Comment 6 for bug 1662666

Revision history for this message
bugproxy (bugproxy) wrote : Comment bridged from LTC Bugzilla

-- Problem Description --
The following upstream patches are needed for Ubuntu to fix a hang situation reported when executing ppc64_cpu --smt=on that occurs with various disk types. We need whichever ones have not yet been pulled into the base.

https://git.kernel.org/cgit/linux/kernel/git/torvalds/linux.git/commit/?id=e57690fe009b2ab0cee8a57f53be634540e49c9d
https://git.kernel.org/cgit/linux/kernel/git/torvalds/linux.git/commit/?id=0e87e58bf60edb6bb28e493c7a143f41b091a5e5
https://git.kernel.org/cgit/linux/kernel/git/torvalds/linux.git/commit/?id=135e8c9250dd5c8c9aae5984fde6f230d0cbfeaf
https://git.kernel.org/cgit/linux/kernel/git/torvalds/linux.git/commit/?id=c02ebfdddbafa9a6a0f52fbd715e6bfa229af9d3
https://git.kernel.org/cgit/linux/kernel/git/torvalds/linux.git/commit/?id=d1b1cea1e58477dad88ff769f54c0d2dfa56d923
https://git.kernel.org/cgit/linux/kernel/git/torvalds/linux.git/commit/?id=36e1f3d107867b25c616c2fd294f5a1c9d4e5d09
https://git.kernel.org/cgit/linux/kernel/git/torvalds/linux.git/commit/?id=71f79fb3179e69b0c1448a2101a866d871c66e7f

The hang problem can be reproduced with the following shell script using an NVMe device executed on kernel versions 4.4.0-45 and 4.4.0-59 within 30 minutes. It was also reproduced on a 4.8.0-32-generic kernel, although it took over 3 hours to manifest.

#!/bin/bash

if [[ ${#} -eq 0 ]]; then
${0} breaker &
while true; do
dd if=/dev/nvme0n1 bs=1024k of=/dev/null
done
elif [[ ${1} == "breaker" ]]; then
while true; do
ppc64_cpu --smt=off
sleep 5
ppc64_cpu --smt=on
sleep 5
done
fi

Steve,

Can Foundations take a look at this request, please.

Michael

On 02/07/2017 12:39 PM, Launchpad Bug Tracker wrote:
> bugproxy (bugproxy) has assigned this bug to you for Ubuntu:
>
> -- Problem Description --
> The following upstream patches are needed for Ubuntu to fix a hang situation reported when executing ppc64_cpu --smt=on that occurs with various disk types.

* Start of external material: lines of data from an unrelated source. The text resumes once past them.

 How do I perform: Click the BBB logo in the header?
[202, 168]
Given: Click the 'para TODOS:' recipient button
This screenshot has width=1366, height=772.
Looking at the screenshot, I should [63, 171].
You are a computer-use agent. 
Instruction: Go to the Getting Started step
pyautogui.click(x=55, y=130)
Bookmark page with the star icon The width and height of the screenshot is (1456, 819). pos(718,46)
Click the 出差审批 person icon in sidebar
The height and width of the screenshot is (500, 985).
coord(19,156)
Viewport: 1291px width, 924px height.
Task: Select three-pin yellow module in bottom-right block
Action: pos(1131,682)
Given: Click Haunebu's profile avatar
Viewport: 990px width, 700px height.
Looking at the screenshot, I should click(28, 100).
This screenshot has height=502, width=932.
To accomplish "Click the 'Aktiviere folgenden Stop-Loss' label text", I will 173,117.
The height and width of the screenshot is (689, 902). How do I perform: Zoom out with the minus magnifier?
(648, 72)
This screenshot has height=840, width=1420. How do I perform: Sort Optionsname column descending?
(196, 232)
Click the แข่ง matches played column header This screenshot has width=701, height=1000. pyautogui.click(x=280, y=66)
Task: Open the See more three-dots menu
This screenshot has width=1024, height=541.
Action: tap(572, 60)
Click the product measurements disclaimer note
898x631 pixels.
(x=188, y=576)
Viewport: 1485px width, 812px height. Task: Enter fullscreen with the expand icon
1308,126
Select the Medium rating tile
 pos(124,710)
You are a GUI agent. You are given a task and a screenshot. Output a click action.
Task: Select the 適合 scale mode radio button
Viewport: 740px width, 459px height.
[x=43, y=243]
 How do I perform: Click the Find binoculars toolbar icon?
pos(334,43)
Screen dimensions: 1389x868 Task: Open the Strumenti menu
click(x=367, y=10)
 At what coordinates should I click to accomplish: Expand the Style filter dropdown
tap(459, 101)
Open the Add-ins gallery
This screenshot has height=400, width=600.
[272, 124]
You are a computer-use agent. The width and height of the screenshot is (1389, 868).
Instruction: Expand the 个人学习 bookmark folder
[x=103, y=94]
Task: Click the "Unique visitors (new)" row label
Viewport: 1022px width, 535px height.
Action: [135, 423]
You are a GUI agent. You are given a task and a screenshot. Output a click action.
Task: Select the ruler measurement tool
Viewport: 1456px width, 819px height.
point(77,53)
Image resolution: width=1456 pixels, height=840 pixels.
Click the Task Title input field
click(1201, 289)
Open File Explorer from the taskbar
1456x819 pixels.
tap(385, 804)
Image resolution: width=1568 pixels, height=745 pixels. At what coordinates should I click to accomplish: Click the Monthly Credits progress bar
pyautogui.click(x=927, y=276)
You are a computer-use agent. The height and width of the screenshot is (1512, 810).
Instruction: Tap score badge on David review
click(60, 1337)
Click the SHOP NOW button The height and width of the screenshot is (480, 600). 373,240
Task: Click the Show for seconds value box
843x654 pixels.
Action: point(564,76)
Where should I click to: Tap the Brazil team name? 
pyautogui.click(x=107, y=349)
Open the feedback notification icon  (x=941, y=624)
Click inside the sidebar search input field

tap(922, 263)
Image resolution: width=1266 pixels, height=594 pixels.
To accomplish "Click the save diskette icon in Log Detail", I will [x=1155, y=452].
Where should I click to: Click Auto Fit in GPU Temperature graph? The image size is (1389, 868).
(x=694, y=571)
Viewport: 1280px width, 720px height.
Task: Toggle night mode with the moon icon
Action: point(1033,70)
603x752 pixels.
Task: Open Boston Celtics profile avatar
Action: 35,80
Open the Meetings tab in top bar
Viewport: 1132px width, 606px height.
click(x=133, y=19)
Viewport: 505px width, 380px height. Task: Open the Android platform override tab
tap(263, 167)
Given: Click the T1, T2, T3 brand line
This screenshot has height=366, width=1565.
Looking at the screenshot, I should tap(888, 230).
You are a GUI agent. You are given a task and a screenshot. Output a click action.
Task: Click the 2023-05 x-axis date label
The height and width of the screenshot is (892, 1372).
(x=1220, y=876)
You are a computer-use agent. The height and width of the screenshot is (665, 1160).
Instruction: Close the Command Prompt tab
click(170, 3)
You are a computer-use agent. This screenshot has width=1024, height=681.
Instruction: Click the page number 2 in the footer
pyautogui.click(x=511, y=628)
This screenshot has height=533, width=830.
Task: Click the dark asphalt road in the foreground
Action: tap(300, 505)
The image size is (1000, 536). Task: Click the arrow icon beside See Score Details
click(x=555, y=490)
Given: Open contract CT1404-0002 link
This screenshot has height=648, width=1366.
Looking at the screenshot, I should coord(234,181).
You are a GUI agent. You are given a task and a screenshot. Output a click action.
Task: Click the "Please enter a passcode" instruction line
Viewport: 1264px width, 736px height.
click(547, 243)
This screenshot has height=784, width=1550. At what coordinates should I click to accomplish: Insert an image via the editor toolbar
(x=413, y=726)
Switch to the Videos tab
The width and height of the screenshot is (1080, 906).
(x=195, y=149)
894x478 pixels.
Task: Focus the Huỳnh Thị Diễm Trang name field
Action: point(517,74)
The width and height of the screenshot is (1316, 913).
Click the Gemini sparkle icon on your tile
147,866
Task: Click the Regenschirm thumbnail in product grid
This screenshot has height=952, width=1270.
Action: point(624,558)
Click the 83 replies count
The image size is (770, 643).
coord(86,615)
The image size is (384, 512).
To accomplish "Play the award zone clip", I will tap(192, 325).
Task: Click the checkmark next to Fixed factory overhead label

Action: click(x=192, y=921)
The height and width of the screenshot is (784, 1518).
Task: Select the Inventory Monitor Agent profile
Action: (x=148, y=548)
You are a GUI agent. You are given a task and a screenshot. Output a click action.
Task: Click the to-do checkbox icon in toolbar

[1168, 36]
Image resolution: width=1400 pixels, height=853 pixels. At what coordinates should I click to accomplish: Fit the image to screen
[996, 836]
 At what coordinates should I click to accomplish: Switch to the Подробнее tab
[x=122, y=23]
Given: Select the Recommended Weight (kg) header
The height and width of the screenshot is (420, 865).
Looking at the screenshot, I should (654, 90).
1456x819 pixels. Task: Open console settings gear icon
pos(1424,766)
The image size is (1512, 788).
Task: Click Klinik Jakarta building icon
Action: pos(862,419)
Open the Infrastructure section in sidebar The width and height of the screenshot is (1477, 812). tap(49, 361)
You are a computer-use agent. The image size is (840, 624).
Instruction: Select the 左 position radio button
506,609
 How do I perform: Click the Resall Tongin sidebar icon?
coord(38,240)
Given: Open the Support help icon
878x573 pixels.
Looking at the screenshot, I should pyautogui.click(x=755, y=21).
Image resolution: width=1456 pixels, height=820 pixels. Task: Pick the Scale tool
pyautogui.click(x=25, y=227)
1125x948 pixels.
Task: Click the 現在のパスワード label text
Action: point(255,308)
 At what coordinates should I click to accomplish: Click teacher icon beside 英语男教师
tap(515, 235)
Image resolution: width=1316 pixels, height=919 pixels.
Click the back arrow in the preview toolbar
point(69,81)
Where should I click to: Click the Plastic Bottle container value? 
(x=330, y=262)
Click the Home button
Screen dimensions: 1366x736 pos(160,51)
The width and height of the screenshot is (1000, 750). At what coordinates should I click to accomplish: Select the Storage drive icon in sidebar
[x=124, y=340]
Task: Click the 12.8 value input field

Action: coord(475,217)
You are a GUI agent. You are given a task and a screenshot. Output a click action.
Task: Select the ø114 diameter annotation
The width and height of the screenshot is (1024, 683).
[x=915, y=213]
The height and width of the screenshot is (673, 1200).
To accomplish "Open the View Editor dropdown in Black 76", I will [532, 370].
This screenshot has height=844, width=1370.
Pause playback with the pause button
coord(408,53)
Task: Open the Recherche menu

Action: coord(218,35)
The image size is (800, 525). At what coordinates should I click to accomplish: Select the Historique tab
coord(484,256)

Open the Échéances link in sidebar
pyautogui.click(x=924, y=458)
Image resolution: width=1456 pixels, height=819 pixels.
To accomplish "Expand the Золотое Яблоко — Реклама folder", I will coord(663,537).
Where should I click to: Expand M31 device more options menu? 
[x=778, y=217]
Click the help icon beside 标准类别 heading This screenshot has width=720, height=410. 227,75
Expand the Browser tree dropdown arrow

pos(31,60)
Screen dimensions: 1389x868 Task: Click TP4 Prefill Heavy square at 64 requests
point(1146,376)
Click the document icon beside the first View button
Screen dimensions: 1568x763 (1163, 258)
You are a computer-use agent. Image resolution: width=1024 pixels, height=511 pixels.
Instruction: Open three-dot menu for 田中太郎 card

We need whichever ones have not yet been pulled into the base.
>
> https://git.kernel.org/cgit/linux/kernel/git/torvalds/linux.git/commit/?id=e57690fe009b2ab0cee8a57f53be634540e49c9d
> https://git.kernel.org/cgit/linux/kernel/git/torvalds/linux.git/commit/?id=0e87e58bf60edb6bb28e493c7a143f41b091a5e5
> https://git.kernel.org/cgit/linux/kernel/git/torvalds/linux.git/commit/?id=135e8c9250dd5c8c9aae5984fde6f230d0cbfeaf
> https://git.kernel.org/cgit/linux/kernel/git/torvalds/linux.git/commit/?id=c02ebfdddbafa9a6a0f52fbd715e6bfa229af9d3
> https://git.kernel.org/cgit/linux/kernel/git/torvalds/linux.git/commit/?id=d1b1cea1e58477dad88ff769f54c0d2dfa56d923
> https://git.kernel.org/cgit/linux/kernel/git/torvalds/linux.git/commit/?id=36e1f3d107867b25c616c2fd294f5a1c9d4e5d09
> https://git.kernel.org/cgit/linux/kernel/git/torvalds/linux.git/commit/?id=71f79fb3179e69b0c1448a2101a866d871c66e7f
>
> The hang problem can be reproduced with the following shell script using
> an NVMe device executed on kernel versions 4.4.0-45 and 4.4.0-59 within
> 30 minutes. It was also reproduced on a 4.8.0-32-generic kernel,
> although it took over 3 hours to manifest.
>
> #!/bin/bash
>
> if [[ ${#} -eq 0 ]]; then
> ${0} breaker &
> while true; do
> dd if=/dev/nvme0n1 bs=1024k of=/dev/null
> done
> elif [[ ${1} == "breaker" ]]; then
> while true; do
> ppc64_cpu --smt=off
> sleep 5
> ppc64_cpu --smt=on
> sleep 5
> done
> fi
>
> ** Affects: ubuntu
> Importance: Undecided
> Assignee: Taco Screen team (taco-screen-team)
> Status: New
>
>
> ** Tags: architecture-ppc64le bugnameltc-146759 severity-critical targetmilestone-inin16041

--
Michael Hohnbaum
OIL Program Manager
Power (ppc64el) Development Project Manager
Canonical, Ltd.

Correction: the hang reproduced by the previous shell script is actually being fixed separately. These commits fix various other problems with NVMe drives and are required as a prerequisite .

On Tue, Feb 07, 2017 at 12:42:39PM -0800, Michael Hohnbaum wrote:
> Can Foundations take a look at this request, please.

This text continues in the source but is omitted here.